* Your objective
The reply should be one number: how many lines of the data below contain "computer".
START Data shown
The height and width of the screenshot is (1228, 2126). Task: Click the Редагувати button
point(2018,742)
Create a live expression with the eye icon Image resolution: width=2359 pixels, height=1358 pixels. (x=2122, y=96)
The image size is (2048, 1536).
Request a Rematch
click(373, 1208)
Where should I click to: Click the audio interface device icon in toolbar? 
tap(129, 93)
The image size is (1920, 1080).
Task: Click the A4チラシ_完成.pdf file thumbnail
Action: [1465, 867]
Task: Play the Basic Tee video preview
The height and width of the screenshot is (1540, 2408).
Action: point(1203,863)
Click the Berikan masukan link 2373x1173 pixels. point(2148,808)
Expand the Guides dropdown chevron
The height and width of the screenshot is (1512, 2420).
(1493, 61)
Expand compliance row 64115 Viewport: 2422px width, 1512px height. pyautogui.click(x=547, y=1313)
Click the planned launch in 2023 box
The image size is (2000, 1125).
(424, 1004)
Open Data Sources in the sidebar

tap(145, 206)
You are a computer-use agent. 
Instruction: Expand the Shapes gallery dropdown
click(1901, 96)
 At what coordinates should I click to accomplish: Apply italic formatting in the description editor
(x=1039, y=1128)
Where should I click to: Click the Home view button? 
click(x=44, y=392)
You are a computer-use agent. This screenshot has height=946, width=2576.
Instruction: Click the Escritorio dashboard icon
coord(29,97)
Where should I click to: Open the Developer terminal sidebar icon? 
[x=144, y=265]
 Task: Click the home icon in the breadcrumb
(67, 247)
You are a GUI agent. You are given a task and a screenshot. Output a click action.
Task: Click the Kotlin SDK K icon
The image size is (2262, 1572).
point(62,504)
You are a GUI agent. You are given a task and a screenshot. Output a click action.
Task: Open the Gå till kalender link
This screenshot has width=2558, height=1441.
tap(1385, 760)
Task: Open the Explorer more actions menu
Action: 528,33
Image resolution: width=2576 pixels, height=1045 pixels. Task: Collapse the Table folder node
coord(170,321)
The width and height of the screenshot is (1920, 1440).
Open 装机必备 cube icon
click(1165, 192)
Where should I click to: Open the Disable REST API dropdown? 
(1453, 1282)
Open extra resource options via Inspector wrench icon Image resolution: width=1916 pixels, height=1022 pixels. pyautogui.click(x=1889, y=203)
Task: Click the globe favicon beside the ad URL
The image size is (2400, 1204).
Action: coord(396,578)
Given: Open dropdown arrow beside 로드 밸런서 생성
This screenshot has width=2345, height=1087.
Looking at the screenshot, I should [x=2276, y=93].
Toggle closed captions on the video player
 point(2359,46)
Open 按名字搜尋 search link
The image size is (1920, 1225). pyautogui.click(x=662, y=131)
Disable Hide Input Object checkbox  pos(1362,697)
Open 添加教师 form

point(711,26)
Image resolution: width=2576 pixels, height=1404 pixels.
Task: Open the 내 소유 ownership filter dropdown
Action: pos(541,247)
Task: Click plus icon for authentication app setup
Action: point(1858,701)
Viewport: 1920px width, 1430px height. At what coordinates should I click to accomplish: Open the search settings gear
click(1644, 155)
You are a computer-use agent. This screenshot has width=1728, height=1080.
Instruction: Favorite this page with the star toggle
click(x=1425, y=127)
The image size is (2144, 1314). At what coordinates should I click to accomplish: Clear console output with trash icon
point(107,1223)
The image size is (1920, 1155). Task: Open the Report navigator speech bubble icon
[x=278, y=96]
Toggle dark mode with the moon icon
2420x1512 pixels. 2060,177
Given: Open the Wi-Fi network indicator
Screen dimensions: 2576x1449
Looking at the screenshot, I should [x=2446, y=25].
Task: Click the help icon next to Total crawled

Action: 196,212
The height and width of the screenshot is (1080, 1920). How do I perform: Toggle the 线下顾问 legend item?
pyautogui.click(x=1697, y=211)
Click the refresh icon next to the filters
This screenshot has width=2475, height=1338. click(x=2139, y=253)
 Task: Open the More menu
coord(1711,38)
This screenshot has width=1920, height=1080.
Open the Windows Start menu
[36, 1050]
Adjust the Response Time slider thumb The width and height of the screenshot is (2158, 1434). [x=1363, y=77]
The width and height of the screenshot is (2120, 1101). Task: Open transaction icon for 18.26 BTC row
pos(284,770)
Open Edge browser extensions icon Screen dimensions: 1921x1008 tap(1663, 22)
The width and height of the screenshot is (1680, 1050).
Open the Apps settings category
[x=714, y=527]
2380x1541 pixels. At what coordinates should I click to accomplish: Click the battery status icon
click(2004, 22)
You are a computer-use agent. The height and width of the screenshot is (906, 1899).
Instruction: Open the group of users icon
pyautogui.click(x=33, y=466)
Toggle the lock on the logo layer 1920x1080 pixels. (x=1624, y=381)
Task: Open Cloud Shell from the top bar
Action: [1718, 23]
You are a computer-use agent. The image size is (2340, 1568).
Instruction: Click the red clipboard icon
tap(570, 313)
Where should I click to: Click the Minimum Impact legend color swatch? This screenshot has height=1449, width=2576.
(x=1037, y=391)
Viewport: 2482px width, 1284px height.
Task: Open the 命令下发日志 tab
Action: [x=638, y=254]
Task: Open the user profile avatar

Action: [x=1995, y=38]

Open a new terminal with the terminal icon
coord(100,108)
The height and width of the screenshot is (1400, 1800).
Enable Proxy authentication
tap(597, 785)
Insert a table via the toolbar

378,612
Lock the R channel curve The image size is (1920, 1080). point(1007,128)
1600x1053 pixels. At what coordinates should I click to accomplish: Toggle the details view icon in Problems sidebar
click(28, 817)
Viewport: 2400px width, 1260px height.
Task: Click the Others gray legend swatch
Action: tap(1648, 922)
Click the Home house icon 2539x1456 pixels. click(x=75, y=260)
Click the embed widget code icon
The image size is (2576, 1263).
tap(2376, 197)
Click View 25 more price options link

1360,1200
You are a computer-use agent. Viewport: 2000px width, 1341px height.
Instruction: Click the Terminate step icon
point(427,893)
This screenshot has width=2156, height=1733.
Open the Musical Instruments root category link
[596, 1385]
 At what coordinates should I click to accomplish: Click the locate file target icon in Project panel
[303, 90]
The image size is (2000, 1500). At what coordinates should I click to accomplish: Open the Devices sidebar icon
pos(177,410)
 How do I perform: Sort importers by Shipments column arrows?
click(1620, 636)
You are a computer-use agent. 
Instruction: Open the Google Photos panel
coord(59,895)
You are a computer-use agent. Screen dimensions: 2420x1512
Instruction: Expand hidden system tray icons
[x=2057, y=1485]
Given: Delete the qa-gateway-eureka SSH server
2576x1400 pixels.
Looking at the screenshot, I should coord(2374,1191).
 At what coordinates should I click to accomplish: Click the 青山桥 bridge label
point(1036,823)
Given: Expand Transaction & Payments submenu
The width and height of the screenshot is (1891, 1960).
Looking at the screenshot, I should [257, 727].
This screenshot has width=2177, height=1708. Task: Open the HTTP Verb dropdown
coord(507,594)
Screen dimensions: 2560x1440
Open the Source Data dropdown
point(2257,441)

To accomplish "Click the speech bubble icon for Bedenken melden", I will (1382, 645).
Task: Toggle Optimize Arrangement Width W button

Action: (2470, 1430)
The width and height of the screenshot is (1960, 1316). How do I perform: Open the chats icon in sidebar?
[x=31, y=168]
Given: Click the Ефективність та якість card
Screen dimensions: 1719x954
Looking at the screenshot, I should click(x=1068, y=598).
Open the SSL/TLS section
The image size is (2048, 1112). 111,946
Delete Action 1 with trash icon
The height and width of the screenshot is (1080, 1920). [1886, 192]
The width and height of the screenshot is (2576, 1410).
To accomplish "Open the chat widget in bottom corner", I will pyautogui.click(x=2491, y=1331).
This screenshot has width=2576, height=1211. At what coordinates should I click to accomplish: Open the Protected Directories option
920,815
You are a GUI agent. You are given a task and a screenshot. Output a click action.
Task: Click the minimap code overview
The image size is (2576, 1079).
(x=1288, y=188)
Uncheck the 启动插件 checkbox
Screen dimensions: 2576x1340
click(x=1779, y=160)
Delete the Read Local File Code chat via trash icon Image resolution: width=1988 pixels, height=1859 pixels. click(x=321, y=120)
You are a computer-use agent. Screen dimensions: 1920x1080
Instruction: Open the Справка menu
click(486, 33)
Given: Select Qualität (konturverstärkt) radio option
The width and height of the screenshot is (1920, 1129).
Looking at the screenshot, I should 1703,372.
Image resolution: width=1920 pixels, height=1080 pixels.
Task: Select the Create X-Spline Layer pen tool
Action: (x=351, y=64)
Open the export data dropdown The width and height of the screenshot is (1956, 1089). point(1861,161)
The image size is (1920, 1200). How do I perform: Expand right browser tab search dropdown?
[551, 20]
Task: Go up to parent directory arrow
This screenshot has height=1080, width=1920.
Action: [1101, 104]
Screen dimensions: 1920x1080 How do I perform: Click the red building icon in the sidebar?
END Data shown
* Expected output
9